Of course, the Jets in their previous incarnation have good success drafting Finnish players, with the great Teemu Selanne leading the franchise for many productive years. Just a little pressure here, because Selanne is one of the most revered figures in hockey full stop, and is almost a god up in Winnipeg.


Laine, a natural scorer off the wing with speed, size and a cannon for a shot, equalled goalie Kari Lehtonen as the highest-drafted NHL player in Finland history. Not a bad name to be alongside. He’s tall at six-foot-4 and weighs in at over 200 pounds, so when he hits guys, they’re absolutely going to know about it.

This kid is going to be heaps of fun to watch!

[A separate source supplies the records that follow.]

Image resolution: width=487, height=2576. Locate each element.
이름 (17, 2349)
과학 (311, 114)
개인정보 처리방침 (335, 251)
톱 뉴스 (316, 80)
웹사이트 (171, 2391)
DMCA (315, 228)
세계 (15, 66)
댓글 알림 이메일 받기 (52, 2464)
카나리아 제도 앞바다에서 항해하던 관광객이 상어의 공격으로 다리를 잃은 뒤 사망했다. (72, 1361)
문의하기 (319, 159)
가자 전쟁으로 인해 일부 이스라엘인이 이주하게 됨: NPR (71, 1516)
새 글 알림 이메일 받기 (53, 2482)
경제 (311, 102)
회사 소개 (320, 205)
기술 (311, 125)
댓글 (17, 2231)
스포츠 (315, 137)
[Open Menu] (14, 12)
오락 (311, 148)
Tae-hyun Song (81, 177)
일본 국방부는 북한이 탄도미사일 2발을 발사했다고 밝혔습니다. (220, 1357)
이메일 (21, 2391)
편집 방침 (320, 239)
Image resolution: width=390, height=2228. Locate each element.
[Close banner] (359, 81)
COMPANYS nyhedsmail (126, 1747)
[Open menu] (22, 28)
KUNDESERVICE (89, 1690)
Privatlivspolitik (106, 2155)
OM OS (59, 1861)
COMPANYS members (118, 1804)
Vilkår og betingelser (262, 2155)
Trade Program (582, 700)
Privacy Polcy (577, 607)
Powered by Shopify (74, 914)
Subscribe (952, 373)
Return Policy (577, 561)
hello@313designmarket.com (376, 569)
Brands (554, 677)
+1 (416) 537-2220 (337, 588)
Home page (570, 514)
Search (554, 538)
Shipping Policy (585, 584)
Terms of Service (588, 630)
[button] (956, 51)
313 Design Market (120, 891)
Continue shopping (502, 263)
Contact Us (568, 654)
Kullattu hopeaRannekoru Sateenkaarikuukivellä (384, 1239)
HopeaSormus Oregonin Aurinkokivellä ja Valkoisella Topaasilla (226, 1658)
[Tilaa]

No 3: Pierre-Luc Dubois (Ste-Agathe-des-Monts, Quebec, Canada) – Columbus Blue Jackets
Well, we didn’t have to wait long for the first shock of Draft Day, courtesy of the Columbus Blue Jackets, the Columbus Blue Jackets helped Dubois celebrate his eighteenth birthday by selecting the Canadian with the third overall pick, when most mock drafts leading into Friday evening had the Jackets taking Finland’s Jesse Puljujärvi.

The Quebecois power forward’s scouting report suggests he can play competently at all three offensive positions and is a strong skater, possessing a deceptive quickness. The Quebec Major Junior Hockey League product has just completed his second season in the league with the Cape Breton Screaming Eagles, and after a slow start had a strong post-Christmas run to finish runner-up in the scoring race, with forty-two goals and ninety-nine points.

Although Dubois was universally expected to be a top ten pick, he was not expected to go in the first three, and had been somewhat lost in the talk concerning Matthews, Laine and Puljujärvi – the Big Three of this year’s draft – but the Blue Jackets pounced early, perhaps because they heard his juniors coach compare him to Philadelphia Flyers star Claude Giroux, who also played in Cape Breton. High praise, indeed.

It’s worth noting that the sudden acceleration in his offensive production coincided with a shift from the wing into centre, and that’s where Dubois has told the media and his new franchise that he’d like to play.

No doubt, being taken earlier than expected, the pressure is on Dubois to be good, and to bring glamour and success to a franchise that hasn’t seen much of either since entering the NHL back in 2000. Time will tell whether this was a good pick or not.